Across Belarus, Ukraine, and the four most affected areas of Russia, a significant increase in thyroid cancer has been observed, especially in children and adolescents who were 0 to 18 years old in the first days (to two months) after the accident exposed to radioactive iodine unprotected.
Between 1991 and 2005, around 6,900 thyroid cancers were identified in the population of the above areas. The thyroid cancer rate increased more than six-fold, especially in people who were younger than ten years at the time of the accident. This was obviously a direct result of radiation exposure, since thyroid cancer would hardly occur in children and adolescents without radiation exposure.
As of 2004, at least nine children have been shown to have died of thyroid cancer. Another six patients died from other causes of death. However, most patients were successfully treated for the first time by surgical removal of the thyroid gland and subsequent radioiodine therapy.
Other solid tumors
While the increase in diseases of thyroid tumors in children and adolescents is clearly related to radiation exposure from Chernobyl, which was also shown by analytical epidemiological studies, the other solid tumor diseases such as breast cancer in women have so far been less informative.
Some of these studies indicate increased disease rates. In the case of liquidators, for example, an increase in solid new cancer cases of 18 percent was observed between 1992 and 2009. However, the results of all these studies are still subject to great uncertainties and confirmation by further analytical studies is still pending. It should also be borne in mind that solid tumors can sometimes occur with a long delay of 20 years or more.
Ionizing radiation can trigger leukemia. These can appear after about two years. After the accident in Chernobyl, studies on the liquidators used there should provide information about the increased incidence of leukemia.
Although the latest studies in Belarus, Russia and Ukraine indicate an increased incidence of leukemia among liquidators, the methodological shortcomings of these studies (such as uncertainties in dose estimation and other factors not taken into account) do not allow any clear conclusions to be drawn. So far there are no indications for increased leukemia rates in persons who were exposed before birth or as children.
The liquidators showed a connection between the level of exposure and the risk of developing cataracts (cataracts).

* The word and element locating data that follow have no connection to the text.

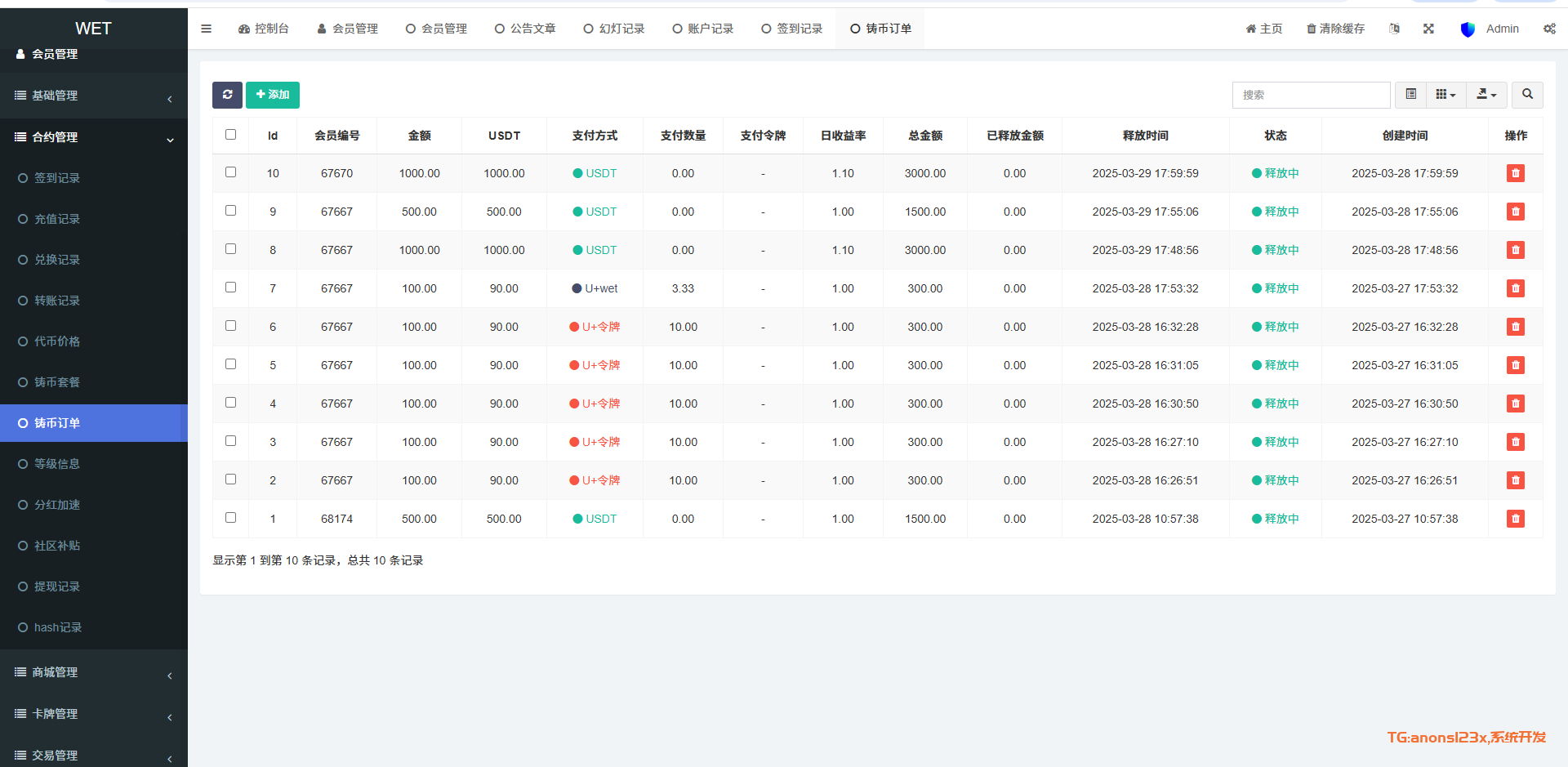Toggle the sidebar hamburger menu icon
Image resolution: width=1568 pixels, height=767 pixels.
[x=206, y=29]
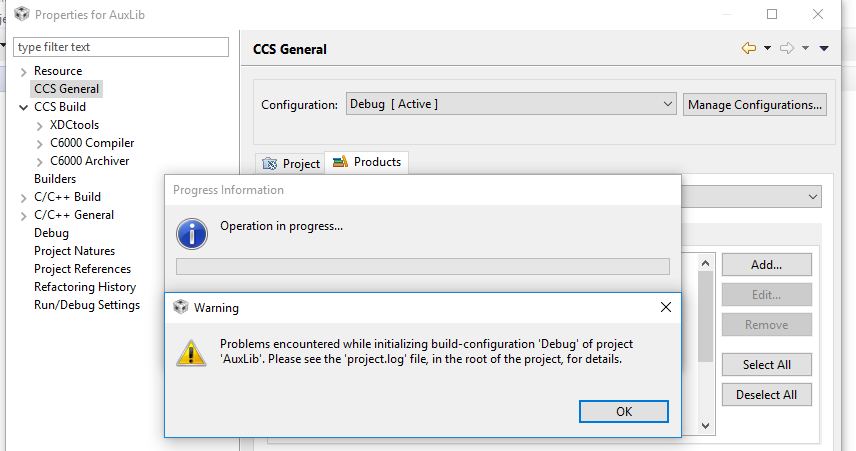The height and width of the screenshot is (451, 856).
Task: Expand the C6000 Compiler node
Action: [x=40, y=143]
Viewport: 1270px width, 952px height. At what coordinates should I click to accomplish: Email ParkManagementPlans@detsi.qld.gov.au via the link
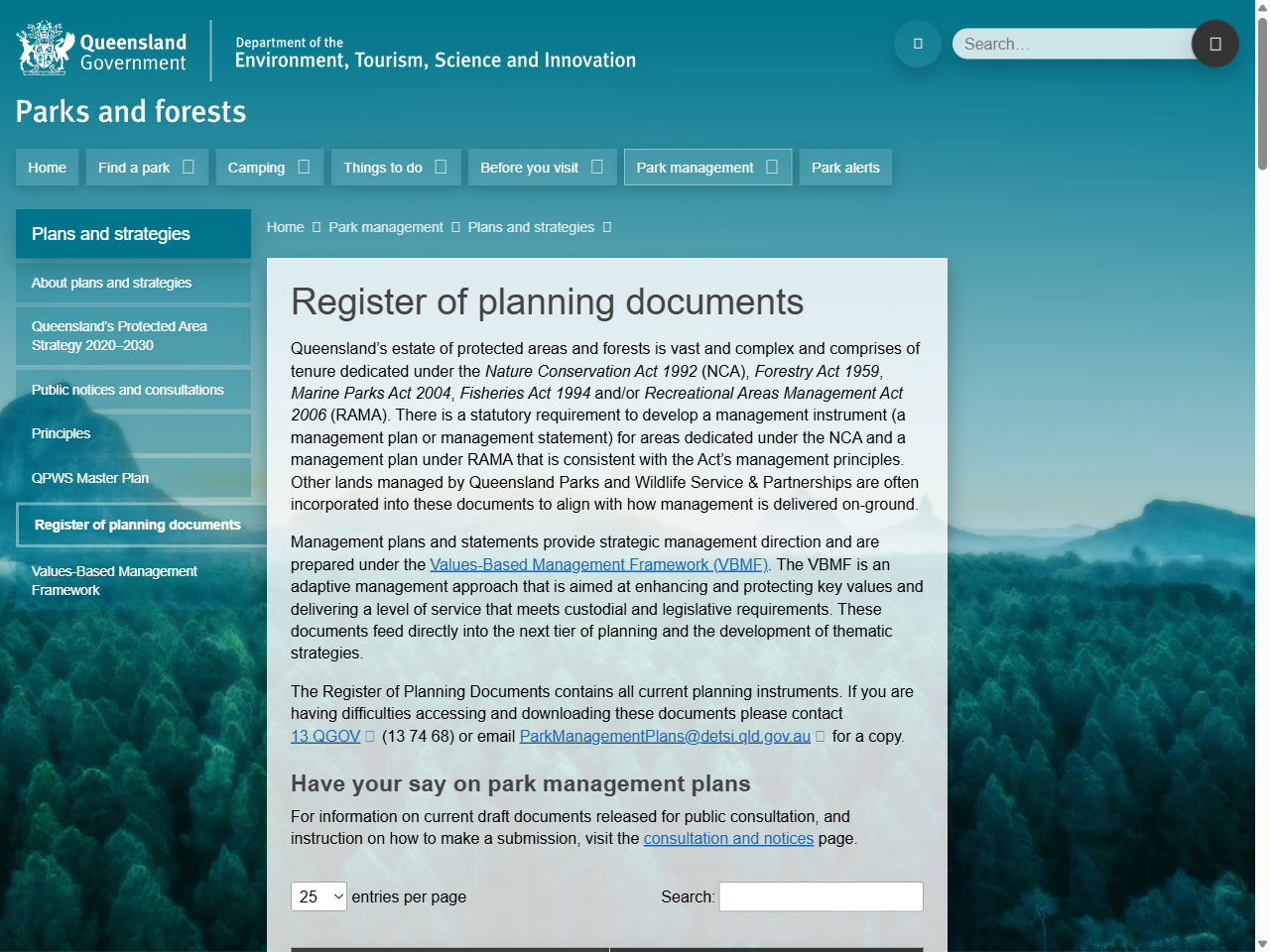664,736
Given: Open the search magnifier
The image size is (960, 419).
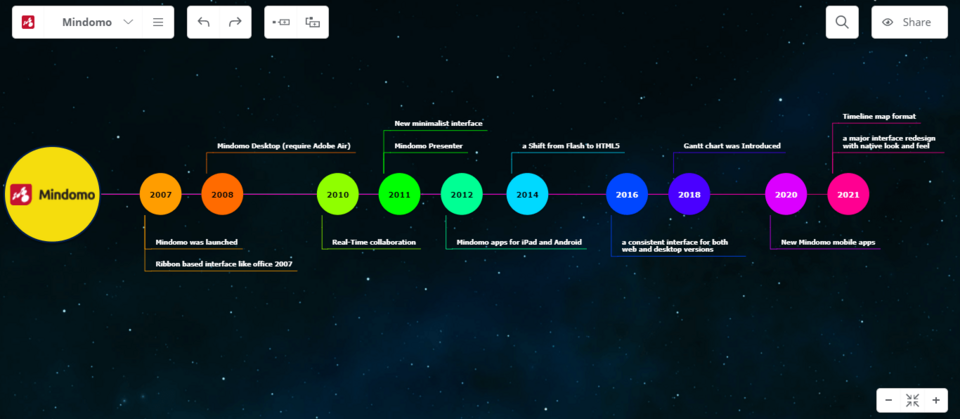Looking at the screenshot, I should click(842, 22).

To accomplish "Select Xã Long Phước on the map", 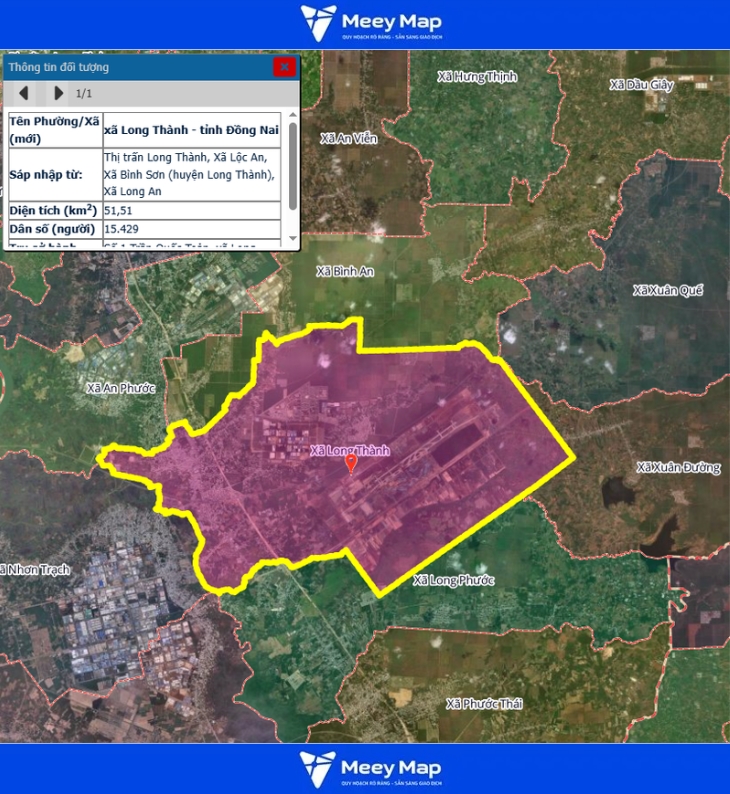I will (x=453, y=580).
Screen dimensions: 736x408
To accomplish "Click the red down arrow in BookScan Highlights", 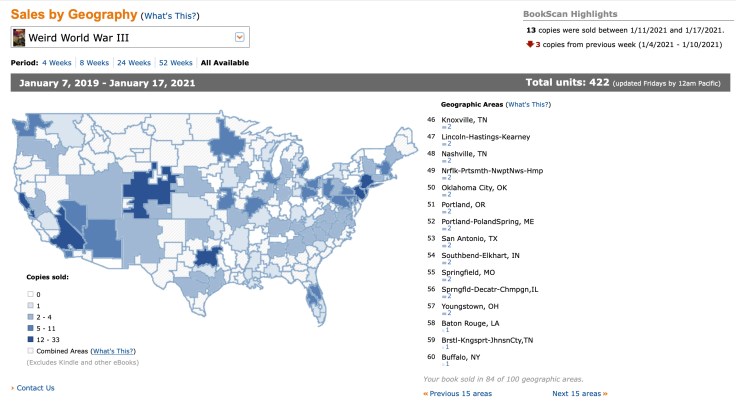I will click(528, 44).
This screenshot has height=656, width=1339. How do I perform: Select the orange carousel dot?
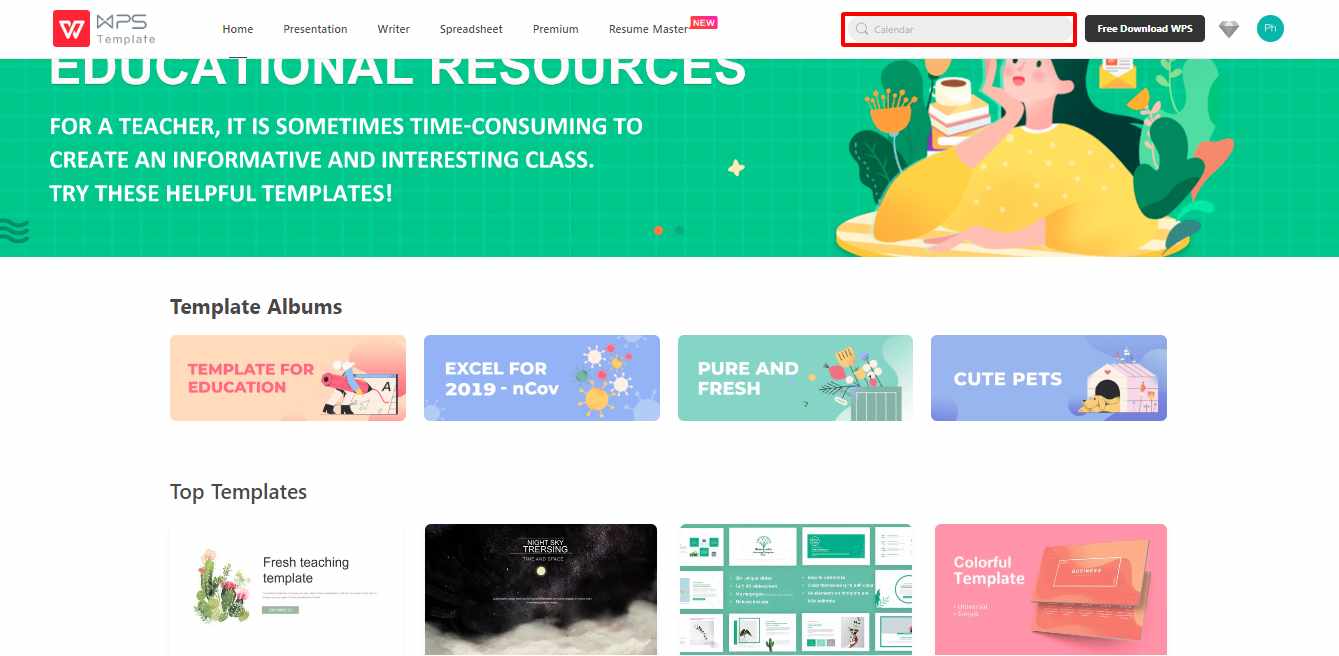point(658,230)
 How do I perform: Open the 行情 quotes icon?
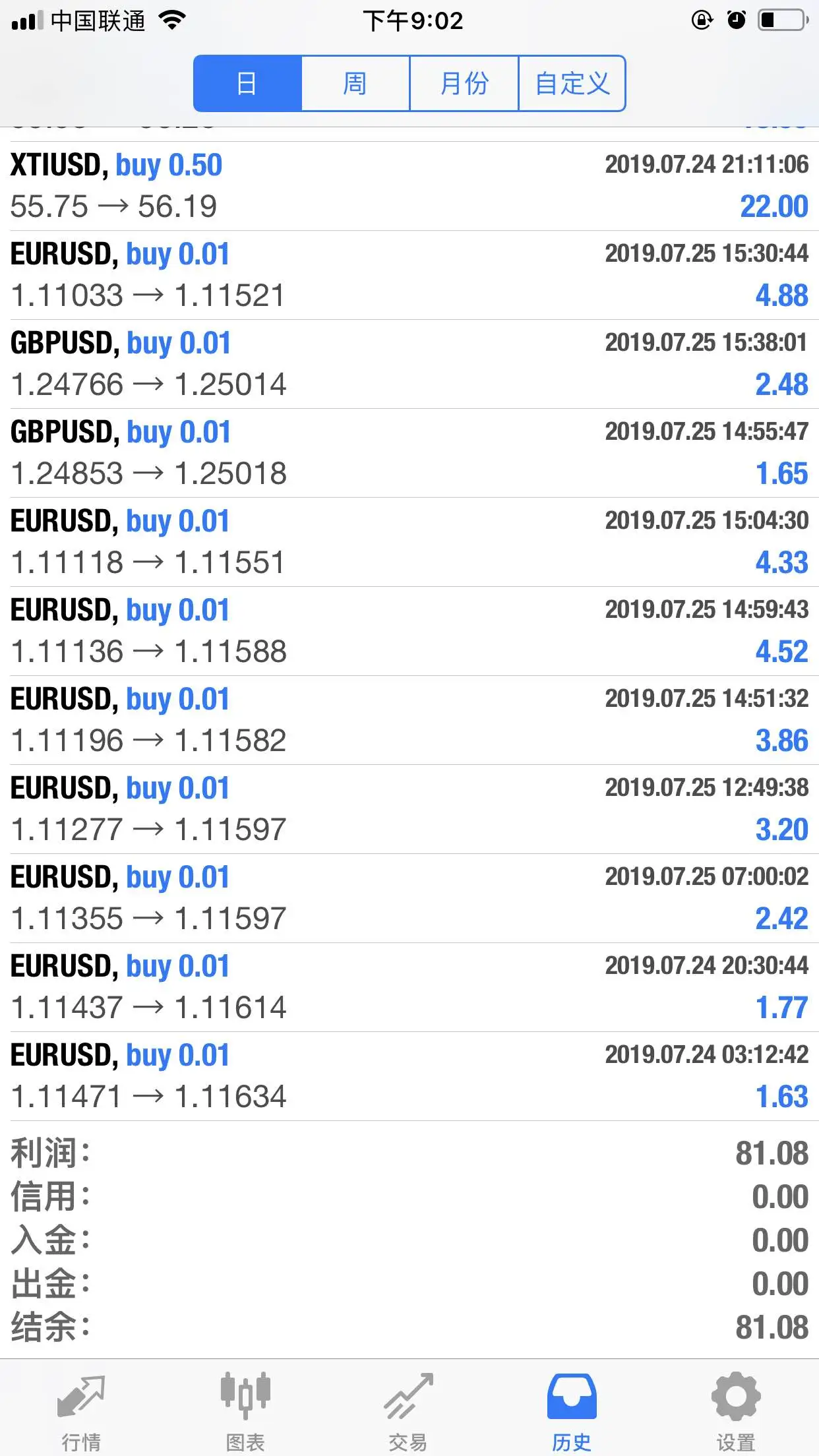(81, 1397)
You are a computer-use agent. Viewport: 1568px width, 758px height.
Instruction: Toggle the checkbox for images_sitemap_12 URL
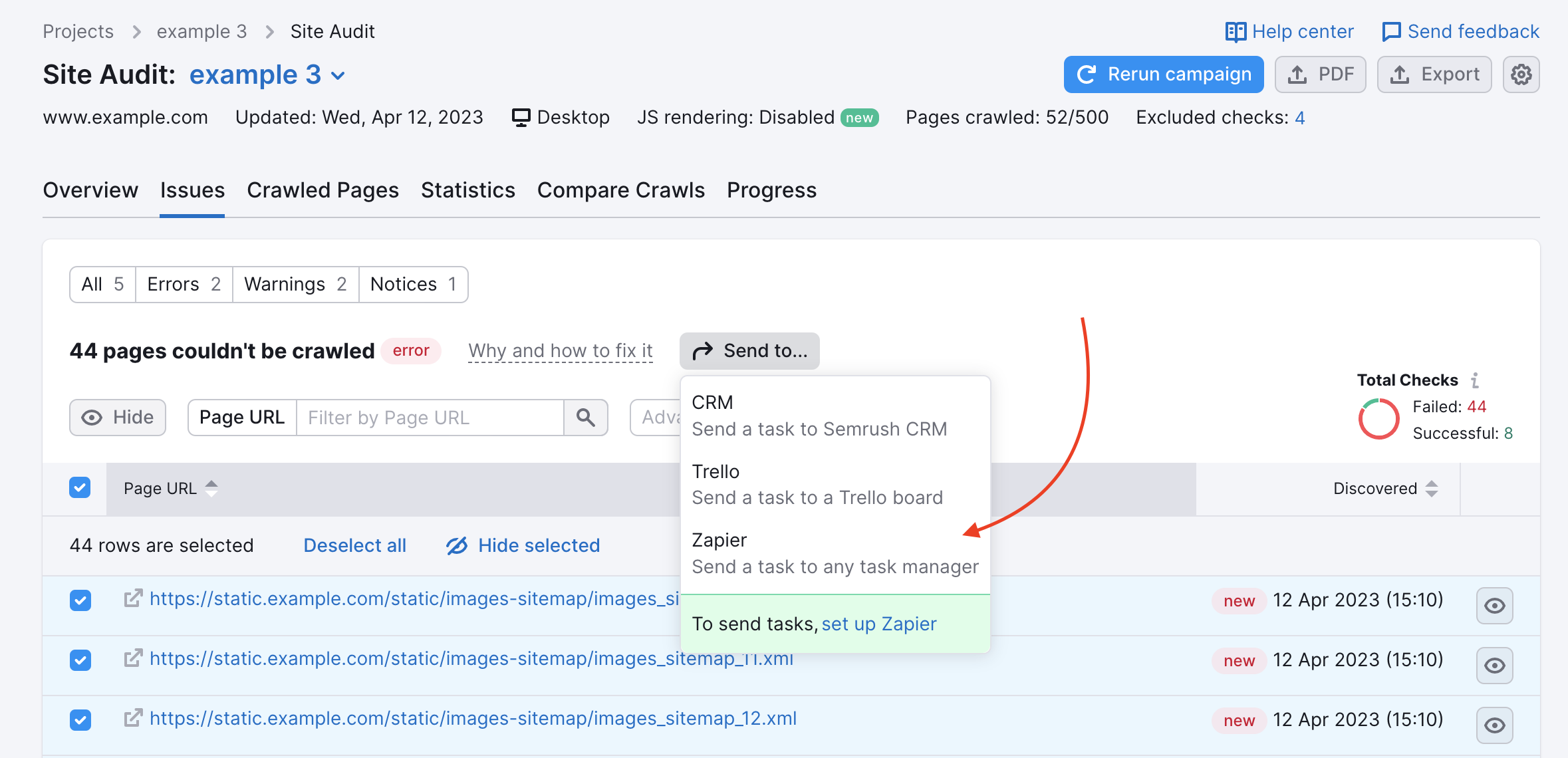[x=80, y=719]
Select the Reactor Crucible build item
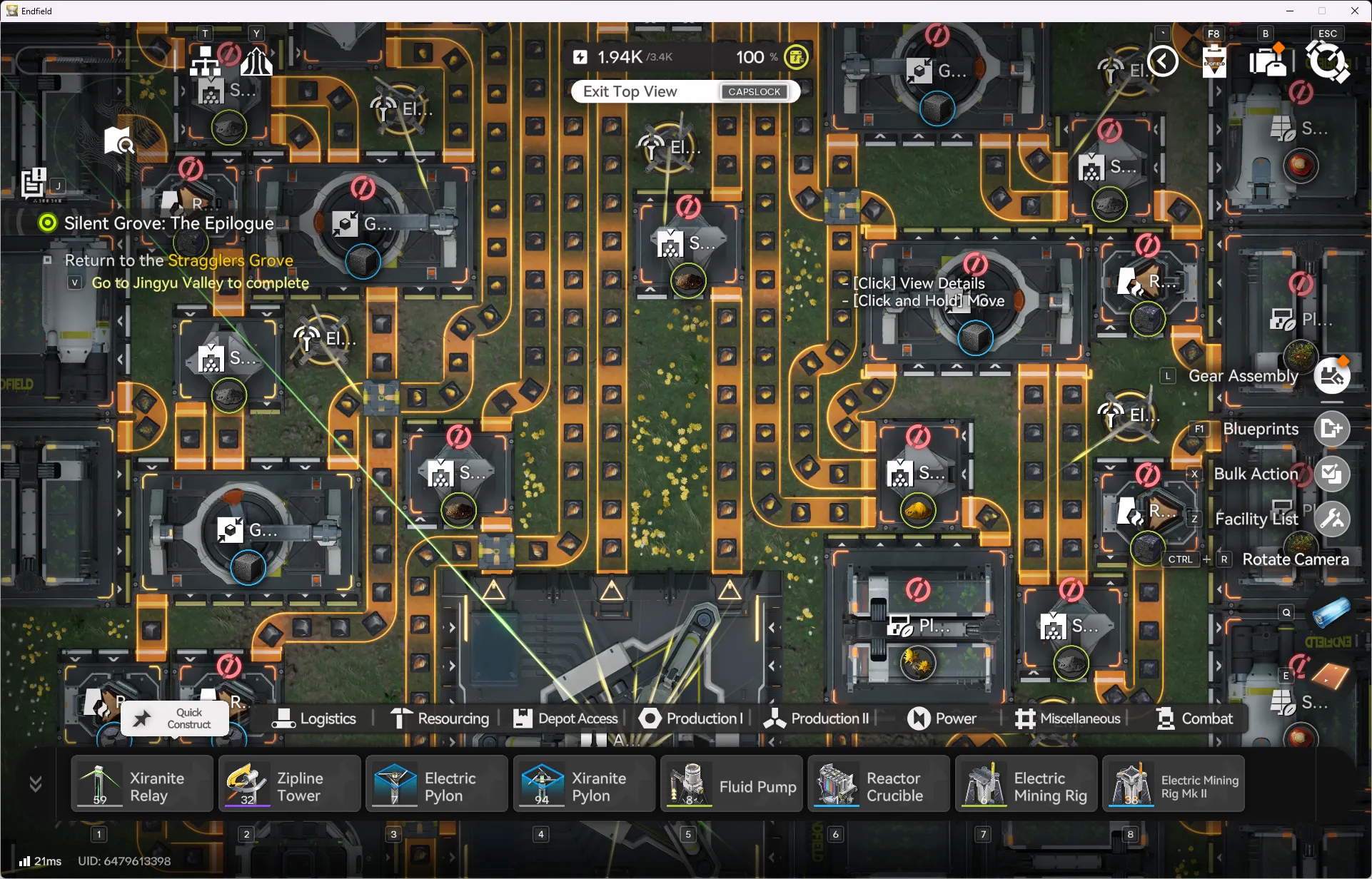This screenshot has height=879, width=1372. click(879, 784)
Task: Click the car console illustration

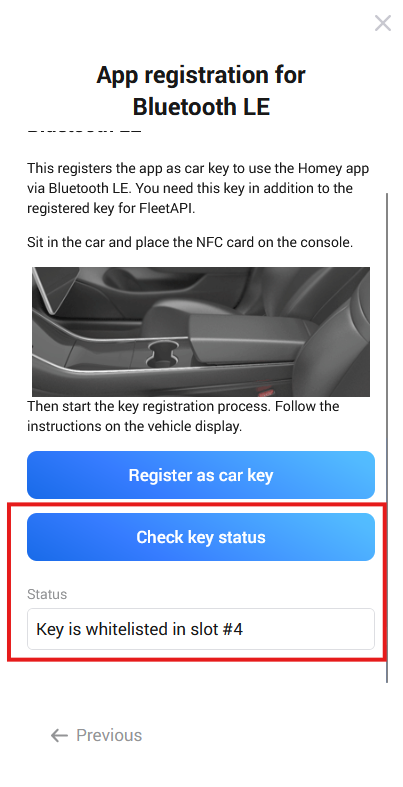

These studies also provided new insight that cataracts may occur at a dose ten times lower than previously thought (0.7 gray (Gy) versus five gray). However, a critical analysis with newer data is necessary in order to validate the results and to better estimate the risk even at low exposures.
Estimation of expected additional cancer cases
Due to the great uncertainties in estimating the level and distribution of exposure, no exact estimates can be given for the risk, but only a range that reflects the magnitude and the range of fluctuation of the risk. Accordingly, the International Agency for Research on Cancer (IARC) has estimated the number of additional radiation-related cancer cases in Europe to be 25,000, with an uncertainty range of 11,000 to 59,000.
The IARC estimates that 16,000 of these cancer cases will be fatal. Based on the exposure estimates and the established risk coefficients for radiation-induced cancer, the Chernobyl Forum (2005) assumes that the approximately 600,000 particularly affected people (200,000 liquidators from 1986 to 1987, 120,000 evacuated people from particularly contaminated regions, 280,000 residents) of the most radioactively contaminated areas), up to 4,000 additional deaths from cancer can be expected.